## [Input data]
<<<<

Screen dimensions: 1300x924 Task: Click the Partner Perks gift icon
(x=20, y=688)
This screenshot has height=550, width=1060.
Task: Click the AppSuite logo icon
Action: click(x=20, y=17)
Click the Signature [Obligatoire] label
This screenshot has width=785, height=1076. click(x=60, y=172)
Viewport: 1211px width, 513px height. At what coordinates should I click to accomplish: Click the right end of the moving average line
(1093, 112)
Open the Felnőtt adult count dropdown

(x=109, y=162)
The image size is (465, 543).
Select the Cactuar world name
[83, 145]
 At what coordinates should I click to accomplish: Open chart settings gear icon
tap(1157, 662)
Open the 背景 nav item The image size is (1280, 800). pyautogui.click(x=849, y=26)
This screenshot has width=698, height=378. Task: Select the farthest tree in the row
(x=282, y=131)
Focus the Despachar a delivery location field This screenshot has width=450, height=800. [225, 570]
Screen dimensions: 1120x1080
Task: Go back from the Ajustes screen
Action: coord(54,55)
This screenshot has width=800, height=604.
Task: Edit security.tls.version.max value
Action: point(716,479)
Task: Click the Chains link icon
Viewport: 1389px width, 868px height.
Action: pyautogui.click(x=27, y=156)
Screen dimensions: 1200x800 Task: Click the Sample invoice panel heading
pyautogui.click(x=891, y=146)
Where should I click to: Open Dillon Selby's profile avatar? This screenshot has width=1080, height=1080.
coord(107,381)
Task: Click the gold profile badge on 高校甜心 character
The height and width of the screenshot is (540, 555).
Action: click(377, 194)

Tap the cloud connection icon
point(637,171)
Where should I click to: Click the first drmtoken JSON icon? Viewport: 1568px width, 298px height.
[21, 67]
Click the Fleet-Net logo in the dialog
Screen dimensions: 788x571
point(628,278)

>>>>

## [Activity]
Could you return the data above exactly as it stands?

## [Task response]
Screen dimensions: 1300x924 Task: Click the Partner Perks gift icon
(x=20, y=688)
This screenshot has height=550, width=1060.
Task: Click the AppSuite logo icon
Action: click(x=20, y=17)
Click the Signature [Obligatoire] label
This screenshot has width=785, height=1076. click(x=60, y=172)
Viewport: 1211px width, 513px height. At what coordinates should I click to accomplish: Click the right end of the moving average line
(1093, 112)
Open the Felnőtt adult count dropdown

(x=109, y=162)
The image size is (465, 543).
Select the Cactuar world name
[83, 145]
 At what coordinates should I click to accomplish: Open chart settings gear icon
tap(1157, 662)
Open the 背景 nav item The image size is (1280, 800). pyautogui.click(x=849, y=26)
This screenshot has width=698, height=378. Task: Select the farthest tree in the row
(x=282, y=131)
Focus the Despachar a delivery location field This screenshot has width=450, height=800. [225, 570]
Screen dimensions: 1120x1080
Task: Go back from the Ajustes screen
Action: coord(54,55)
This screenshot has width=800, height=604.
Task: Edit security.tls.version.max value
Action: point(716,479)
Task: Click the Chains link icon
Viewport: 1389px width, 868px height.
Action: pyautogui.click(x=27, y=156)
Screen dimensions: 1200x800 Task: Click the Sample invoice panel heading
pyautogui.click(x=891, y=146)
Where should I click to: Open Dillon Selby's profile avatar? This screenshot has width=1080, height=1080.
coord(107,381)
Task: Click the gold profile badge on 高校甜心 character
The height and width of the screenshot is (540, 555).
Action: click(377, 194)

Tap the cloud connection icon
point(637,171)
Where should I click to: Click the first drmtoken JSON icon? Viewport: 1568px width, 298px height.
[21, 67]
Click the Fleet-Net logo in the dialog
Screen dimensions: 788x571
point(628,278)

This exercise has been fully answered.